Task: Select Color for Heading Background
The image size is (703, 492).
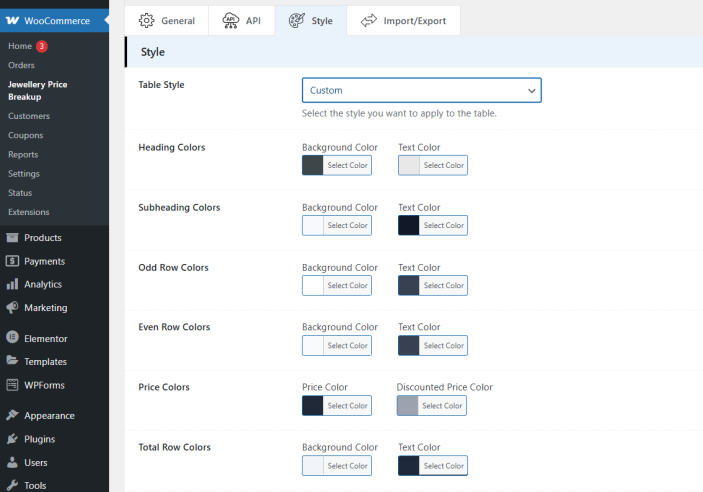Action: (347, 166)
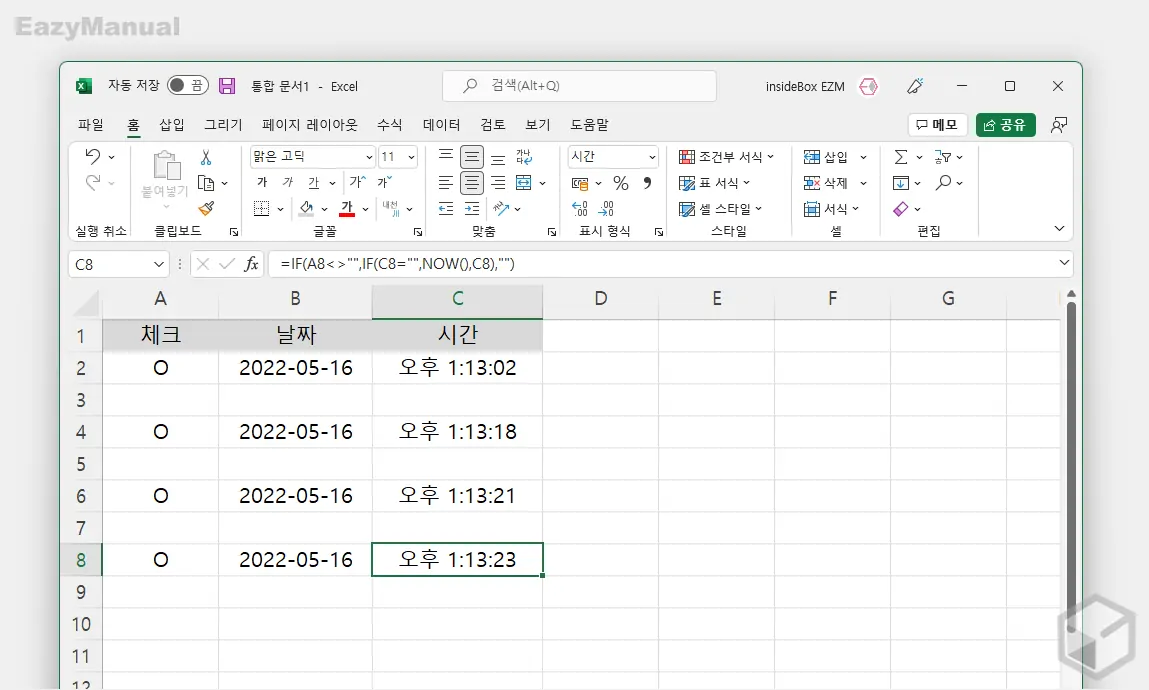Open conditional formatting (조건부 서식)
1149x690 pixels.
pyautogui.click(x=727, y=156)
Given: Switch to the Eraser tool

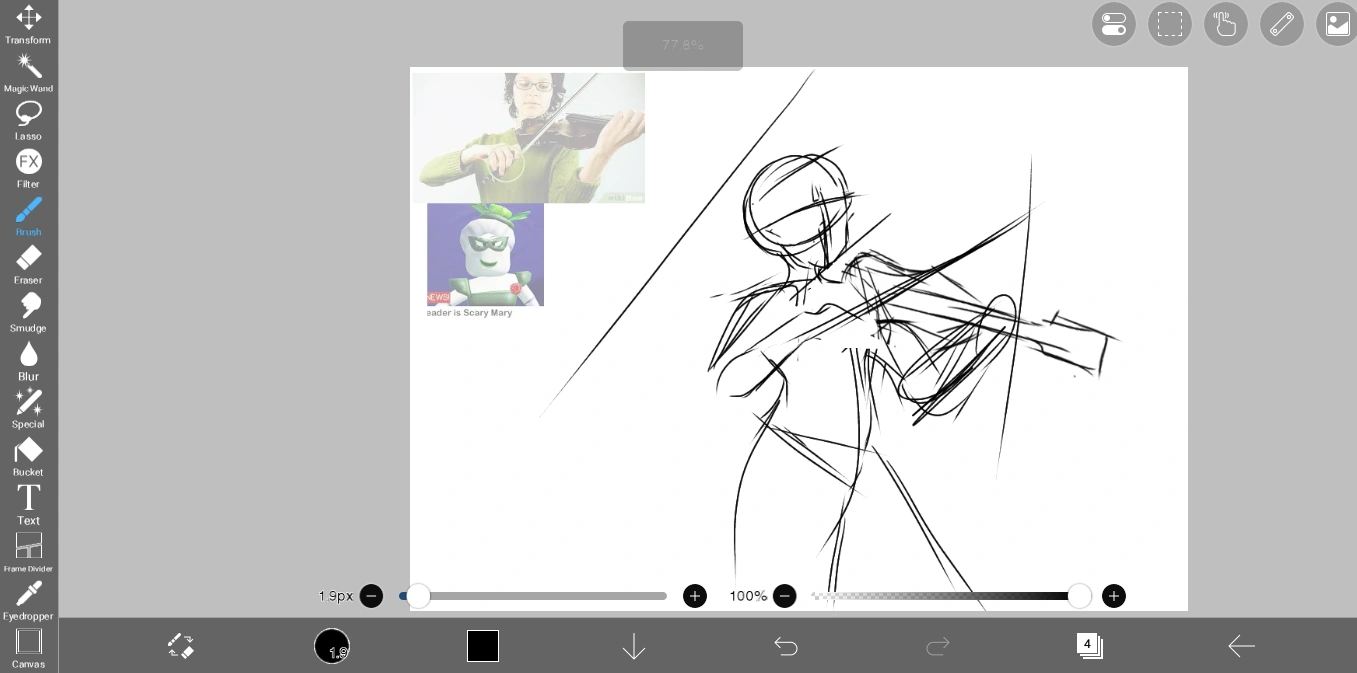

--------------------

Transcribe all of the items above word for word, omitting the pictures.

◆ Solution to this problem
Task: Select Color for Heading Background
The image size is (703, 492).
Action: (347, 166)
Open conditional formatting (조건부 서식)
1149x690 pixels.
pyautogui.click(x=727, y=156)
Given: Switch to the Eraser tool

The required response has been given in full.